───── Given passage

There were plenty of import Gunpla kits and imported art book booths (though no Stuart Ng Books, which I thought odd and suspect that there’s a story there, but I don’t know what it is. I do know that the store was offering a sale at their location in Torrance the same weekend, but I didn’t get over there.) Lots of Kpop Demon Hunters merch and fan stuff. Sony, you absolute goobers. You walked away from so much money. Haw haw haw.
It feels like a lot of the problems that folks are pointing out with the show stem from a couple different things. One of these is self-inflicted. The Comic Con organization brought this show from San Francisco to here because they wanted a LA-based show. (There’s problems with that in that most folks in the business don’t want to stay in town on business, they want to go to Vegas or some other place and have fun. Also, Anaheim is on paper a great place for a show. In reality it is isolated and kinda sucks and is inconvenient.)
So, when you want to hold a big show in Southern California indoors (because it was already hot in March, so you gotta) you have very few options. Three really. The convention centers in Los Angeles and Anaheim and San Diego. SD is out for obvious reasons. LA is harder to hold a show at than you might think. Yes, there’s lots of hotels in LA, resort hotels even. There’s only so many in downtown and most of those are not compatible with a Comic-Con crowd. So you gotta drive in from Universal City or Burbank or god help you Glendale. That’s not convenient. It’s also crazy expensive to eat and entertain there. It’s been cleaned up, particularly since the advent of Staples Center, but for out of towners, going a block in the wrong direction is likely to be a hair-raising experience (but nothing like the nineties.)
There are no other convention centers big enough to handle the crowds that the organizers want to draw. This is an immutable fact. The facilities do not exist. Being a certain size brings on certain needs and that can’t be changed. Fun aside: when Wizard had their Wizard World LA shows at the LA convention center, the mismatch of crowd to venue was so obvious as to be laughable, with halls you could have fired a rocket launcher down and not hit a single person even on a Saturday. Being too big is just as much a problem as being too small.
So the organizers are stuck with Anaheim’s convention center. And the dates that they can get. I’m not sure there’s a way out of it other than changing up things completely and say working with the city of Sierra Madre and having a big outdoor festival (kidding – Sierra Madre would never survive and there’s not enough transit/parking.)
Size might be the show’s enemy. Particularly without any big and I mean big draws.

──────────
───── Collected data

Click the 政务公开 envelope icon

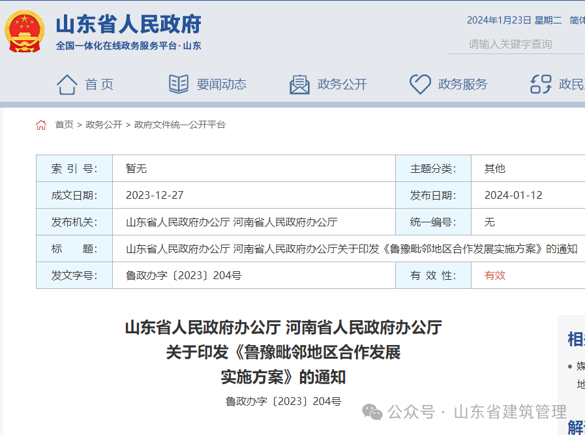point(299,83)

──────────

▶ _Tasks_:
[A] Answer each question from the convention passage above, one line per answer, marked (i), (ii), (iii):
(i) Which three convention centers does it name as the options for a big indoor show in Southern California?
(ii) From which city did the Comic Con organization bring the show?
(iii) Where was Stuart Ng Books offering a sale the same weekend?
[B] Condense the paragraph of the convention passage that begins "There are no other convention centers" into a short bulleted list that keeps its main facts.
[C] Carry the convention passage above forward, beginning right after its final sentence.

▶ _Task-by-task results_:
[A]
(i) The convention centers in Los Angeles, Anaheim and San Diego.
(ii) San Francisco.
(iii) At its location in Torrance.

[B]
- No other convention centers are big enough for the crowds the organizers want to draw, and such facilities do not exist.
- A show of a certain size has certain needs that can't be changed.
- When Wizard held its Wizard World LA shows at the LA convention center, the crowd was so small for the venue that some halls were nearly empty even on a Saturday.
- Being too big is as much a problem as being too small.

[C]
And yeah, this seems like a real Gordian Knot. Size requirements, publisher retreat, and I’ll note the other unspoken truth. Everything is too goddamn expensive. That mean everything. The hotel, the food, the travel, the gas, the patience in driving down and parking in a giant structure and waiting in the giant holding area. It’s expensive to do all these things, to show up at a show. That one I sure as hell don’t have a solution for. Sorry. That’s everyone. Everywhere I looked in my 3 days in LA, everyone was being squeezed by the ownership class for every nickel they had. I paid forty dollars for a sandwich and fries and a Coke at Cole’s this weekend. Yes, they’re an institution since 1908 and they’re closing and I wanted one last visit. I get it. But twenty bucks for a chili burger from Tommy’s. Twenty bucks for a lomo saltado burrito at a stand by Circus Liquor in North Hollywood. I can’t imagine what rents are anywhere I was staying at or drove through. Vacated business real estate everywhere as owners had driven out renters and were hoping for someone else to come buy them out so they could escape. It sucks all over. The economy isn’t working for everyone, most everyone. Maybe it’s that simple.
As for Wonder-Con, I’ll still go. I’ll still hunt for five dollar books and cheap treasury edition comics (lowest I saw for beater copies was twenty bucks and no). I’ll still go to look over what young artists are doing. I’ll still maybe have lunch at the food truck food court. I’ll still get the hell out of dodge because you couldn’t pay me to stay at Downtown Disney and there’s a million great places to eat at in Garden Grove and Fountain Valley and Costa Mesa and even Placentia if you have a car and a phone to look them up. It’s a marketplace now, a big enclosed art mall that happens to be populated by a lot of my friends and cool other folks making art. I hope it still gives those folks a chance.
Oh, final note about the show. I'd worried that there were going to be a bunch of artists out there selling AI slop as their own work. There were a few, but as it turned out, it was just indie authors using AI for their book covers and it showed. Don't do that.
Now I gotta start prepping for the Kickstarter for My Gifts Are Hungry. You know, the latest of my books, this one about a girl who runs away to the coolest club in Hollywood in the eighties and finds a crash pad in one of those old houses in the hills. It turns out the house has been waiting for someone like her for a long time. It’s a good time. Haunted houses, overnight stardom, being friends with the most powerful witch in Los Angeles and then learning that all of it expensive, costing more than you might be willing to pay.
Not all houses are haunted by the dead, so the tagline goes.
I’d though I’d have to change the start date from May 1. I think I’m going ahead with it, only the next book might take more than a year to get out. But one step at a time.
Until then, folks.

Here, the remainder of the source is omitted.